● **The request**
Write out the lines again, requests included, beginning at the line that has "Task: Delete the Germa row entry" and stopping after the line that has "Action: tap(303, 39)", and add -98 to each coordinate in the answers. Leave the pictures out.

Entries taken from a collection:
┄┄┄┄┄┄┄┄┄┄

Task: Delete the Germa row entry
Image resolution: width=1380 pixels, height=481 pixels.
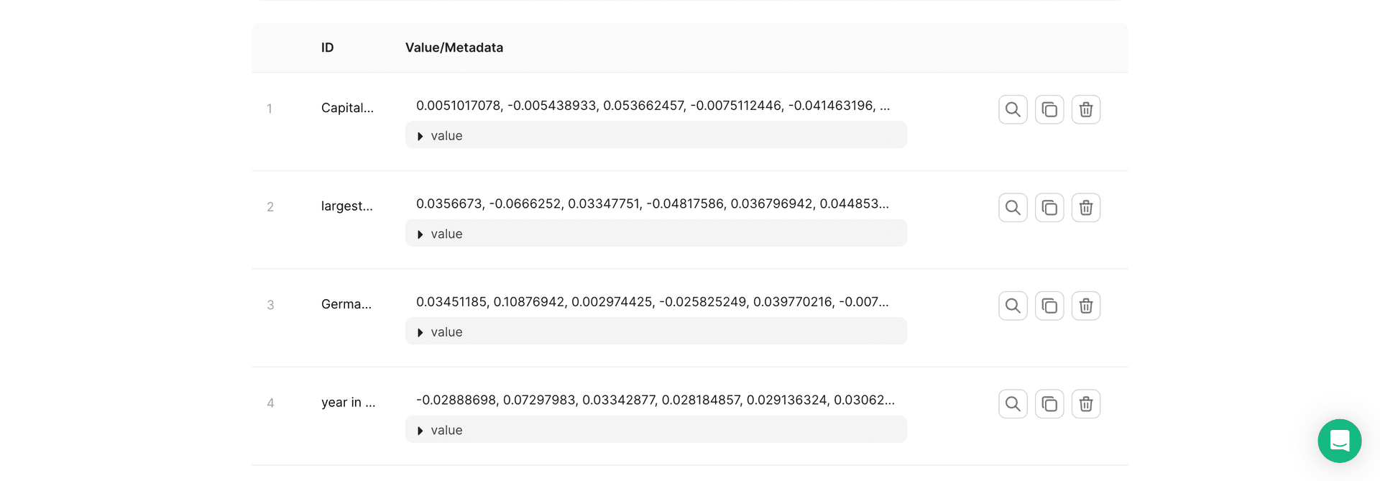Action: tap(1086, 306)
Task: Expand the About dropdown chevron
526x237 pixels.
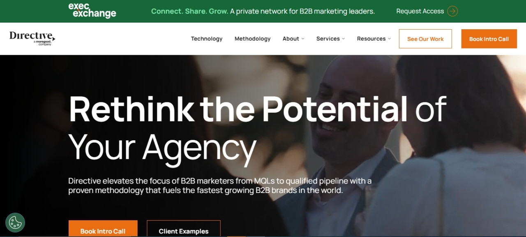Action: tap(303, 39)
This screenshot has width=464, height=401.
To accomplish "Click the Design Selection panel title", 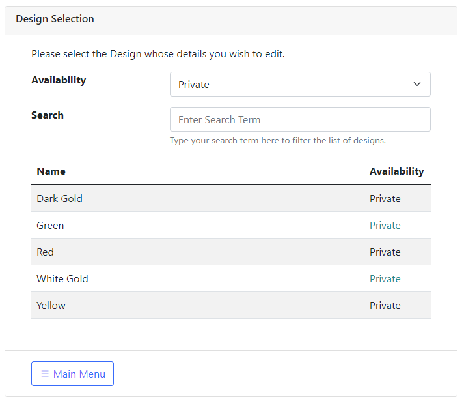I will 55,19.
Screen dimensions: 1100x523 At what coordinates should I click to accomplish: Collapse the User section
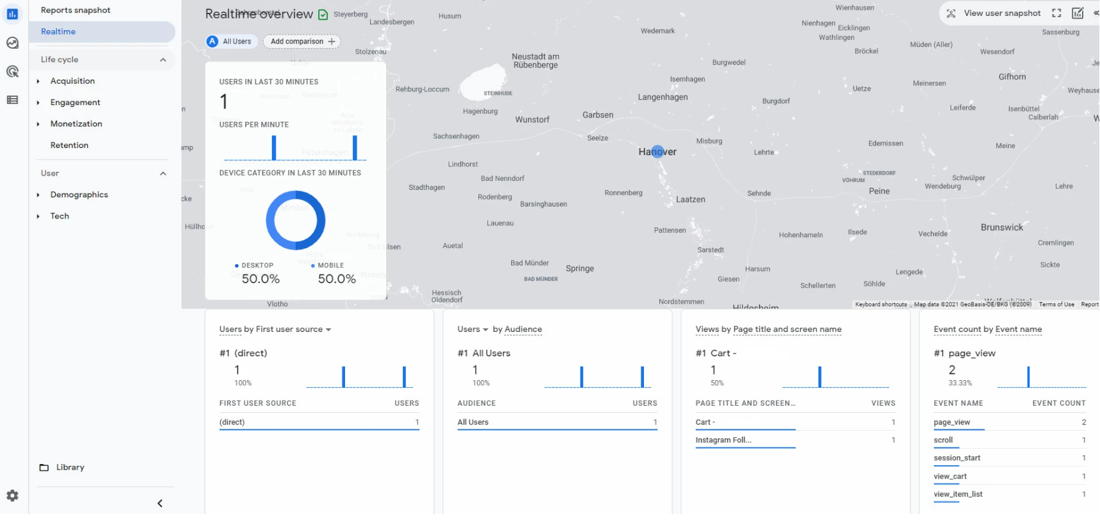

┄┄┄┄┄┄┄┄┄┄

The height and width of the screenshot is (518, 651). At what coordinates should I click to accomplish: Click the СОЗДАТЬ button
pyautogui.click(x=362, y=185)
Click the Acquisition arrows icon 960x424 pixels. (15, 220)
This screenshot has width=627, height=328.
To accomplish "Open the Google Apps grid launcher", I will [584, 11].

┄┄┄┄┄┄┄┄┄┄

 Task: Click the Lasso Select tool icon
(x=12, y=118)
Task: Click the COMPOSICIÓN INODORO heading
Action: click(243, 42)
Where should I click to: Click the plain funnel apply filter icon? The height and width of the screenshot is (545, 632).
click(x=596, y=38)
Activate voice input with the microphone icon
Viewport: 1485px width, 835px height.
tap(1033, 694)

┄┄┄┄┄┄┄┄┄┄

● **Solution**
Task: Delete the Germa row entry
Image resolution: width=1380 pixels, height=481 pixels.
Action: tap(988, 208)
Task: Expand the About dropdown chevron
526x237 pixels.
Action: tap(205, -59)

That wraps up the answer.